Dans la présente partie, on tente de déterminer à quel point les lois qui ne visent pas expressément ces organismes obligent les organisations de sécurité nationale à tenir compte des droits de la personne et à en rendre compte. Il y a deux types de lois qui sont applicables ici : les lois relatives à la sécurité nationale et les lois d’application générale.

a. Lois relatives à la sécurité nationale

Il y a un certain nombre de lois qui ne s’appliquent pas à une agence de sécurité nationale en particulier. Les lois qui suivent et les règlements connexes traitent de sécurité nationale, certains d’une façon générale, et d’autres, d’une façon moins directe :

  • Loi sur les mesures d’urgence;
  • Loi antiterroriste;
  • Loi sur l’immigration et la protection des réfugiés;
  • Loi sur l’enregistrement des organismes de bienfaisance (renseignements de sécurité);
  • Loi sur le recyclage des produits de la criminalité et le financement des activités terroristes;
  • Loi sur les infractions en matière de sécurité ;
  • Loi sur la preuve au Canada;
  • Code criminel, articles modifiés par la Loi antiterroriste;
  • Loi de l’impôt sur le revenu, articles modifiés par la Loi antiterroriste.

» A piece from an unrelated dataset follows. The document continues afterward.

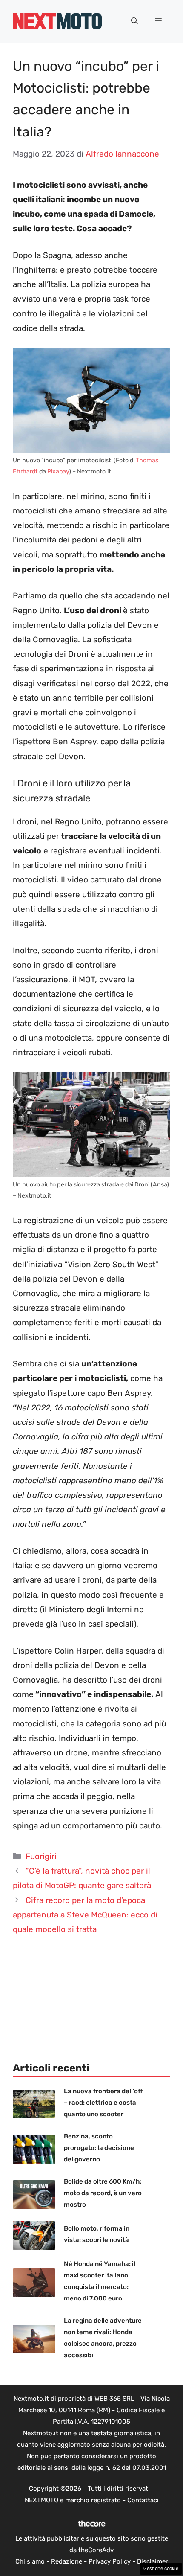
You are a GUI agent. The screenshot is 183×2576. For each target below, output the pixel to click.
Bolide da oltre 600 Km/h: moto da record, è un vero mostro (103, 2193)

La mesure dans laquelle chaque texte législatif est applicable dépend de l’activité et de l’organisme touché. Chaque loi accorde des pouvoirs, étend des compétences, permet des programmes et impose une série d’obligations. Certaines lois régissent toutes les organisations de sécurité nationale, tandis que d’autres n’en régissent que quelques-unes. L’aptitude de ces organismes à tenir compte des questions liées aux droits de la personne et à rendre compte de ces questions varie elle aussi.

Loi sur les mesures d’urgence

La Loi sur les mesures d’urgence, pour laquelle il n’y a pas de règlement connexe, permet au gouverneur en conseil de déclarer une situation de crise lorsque des pouvoirs spéciaux sont nécessaires pour gérer une urgence.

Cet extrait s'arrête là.